Question

delimiter //
CREATE TRIGGER Discount
BEFORE INSERT ON ORDER_TABLE
FOR EACH ROW BEGIN
    DECLARE OrderNum INT;
    DECLARE Membership BOOLEAN;
    DECLARE Disc DECIMAL(10, 2);
    DECLARE Cost DECIMAL(10, 2);

    SELECT OrderCount INTO OrderNum
    FROM Customer
    WHERE CustomerID = NEW.CustomerID;

    SELECT Member INTO Membership
    FROM Customer
    WHERE CustomerID = NEW.CustomerID;

    SELECT Discount INTO Disc
    FROM Order_Table
    WHERE OrderID = NEW.OrderID;

    SELECT Price INTO Cost
    FROM Order_Table
    WHERE OrderID = NEW.OrderID;

    IF(Membership = TRUE) THEN
        IF(MOD(OrderCount, 10) = 0) THEN
            SET NEW.Discount = Cost/2;
        END IF;
    END IF;
END//
delimiter;

Above is a trigger for the database I am writing for a dry cleaning store. The trigger is supposed to make it so that every customer that has a membership at the dry cleaning store receives a discount with every 10th order they make. However when we enter the following data

insert into order_table values(0, 1, curdate(),20140426, null , 100, 10, 0, 110);

We get error 1054: Unknown column OrderCount in field list even though OrderCount exists in the customer table

Was it helpful?

Solution

First of all, the error message is coming from using OrderCount in the if block. You should be using the variable you declared and read this value into, OrderNum.
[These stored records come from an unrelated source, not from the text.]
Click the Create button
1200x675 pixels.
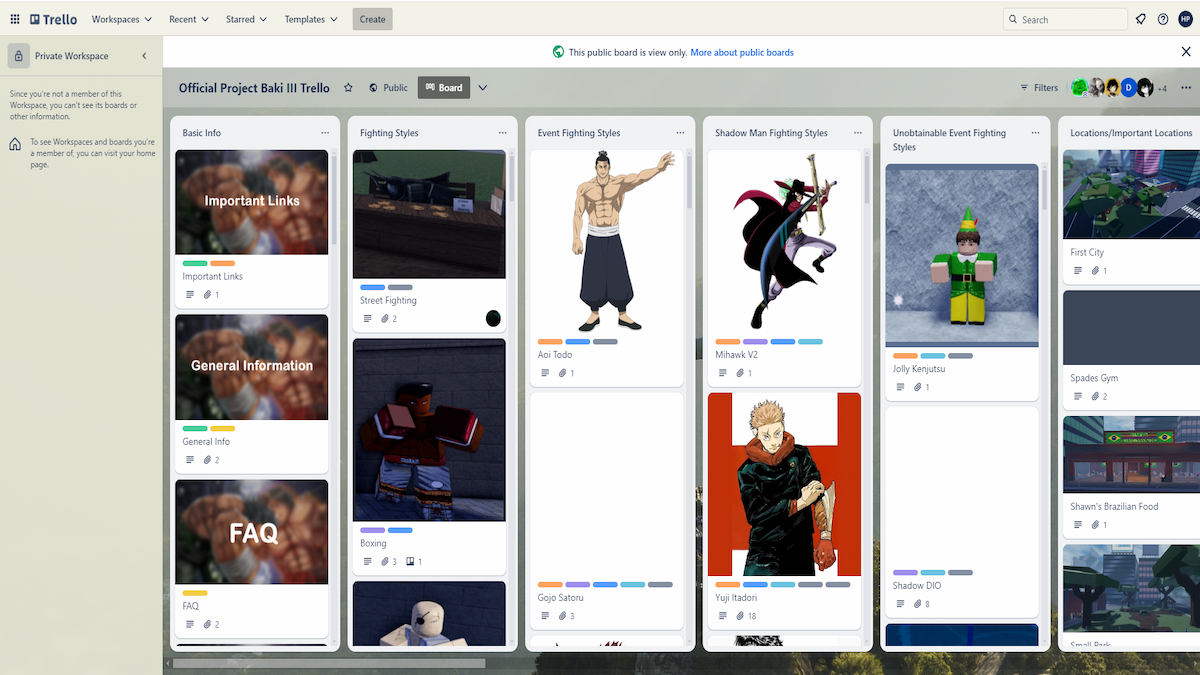[372, 19]
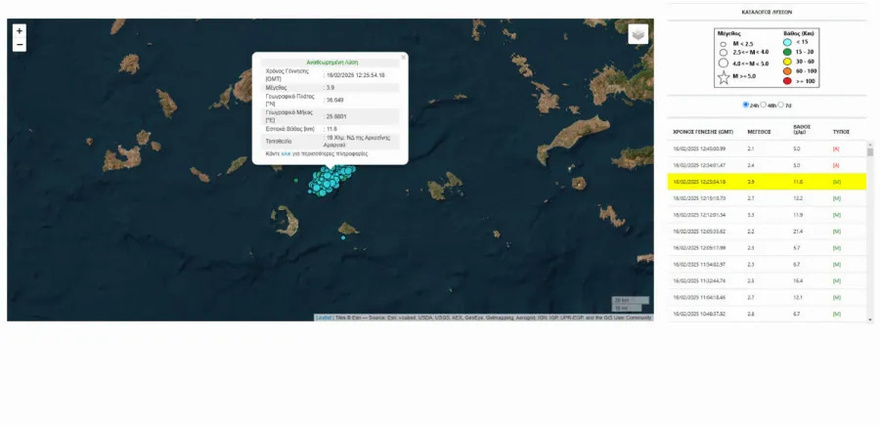Zoom in on the earthquake map
Image resolution: width=880 pixels, height=425 pixels.
19,31
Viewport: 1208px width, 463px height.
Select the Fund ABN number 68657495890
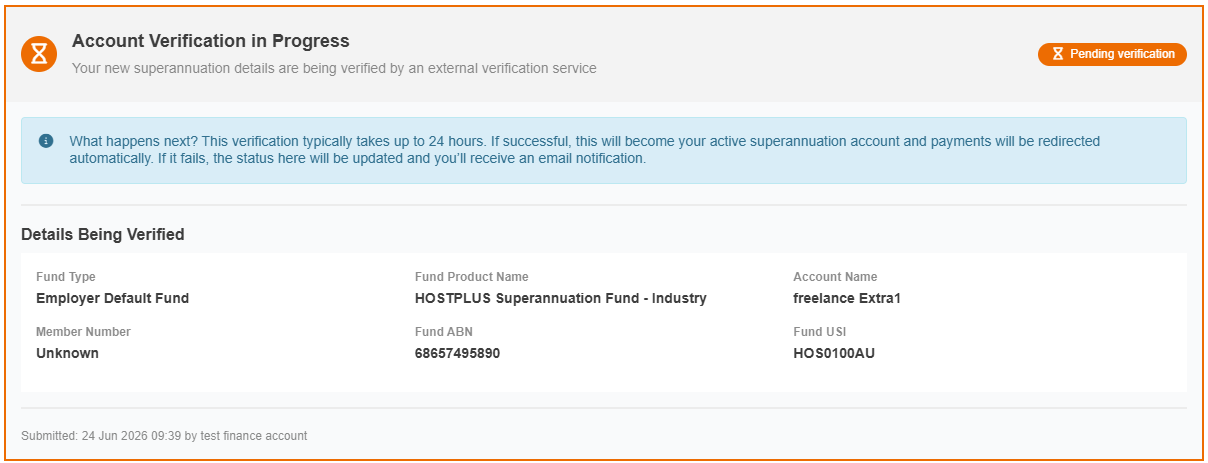(457, 353)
The other problem you might have, which I can't tell from this design, is when the Order Number is being updated. It might be best to add this to the trigger, so that the count of orders in the Customer tables is increased by one with the trigger, which can then be checked.

I just added this line to the trigger (after the variable declarations):

UPDATE `customer` SET `OrderCount`=OrderCount+1 WHERE `CustomerID`=NEW.CustomerID; 

OTHER TIPS

I work with oracle and it's quite different, but reading your trigger i suggest you , to rewrite the 4 querys to 2, this way you can avoid read each table twice.

.: .:

.:
 SELECT OrderCount, Member 
    INTO OrderNum, Membership
    FROM Customer
    WHERE CustomerID = NEW.CustomerID;

    SELECT Discount, Price 
    INTO Disc, Cost
    FROM Order_Table
    WHERE OrderID = NEW.OrderID;

.: .: .:

There's a bug in MySQL 5.6.17 on triggers when you reference another table that has been truncated: http://bugs.mysql.com/bug.php?id=72446

Maybe that's the reason? I'm trying to work around this by changing my TRUNCATE table_name to DELETE FROM table_name. (Also, the bug report seems to indicate that this is fixed in MySQL 5.6.19, but I haven't tested this yet.)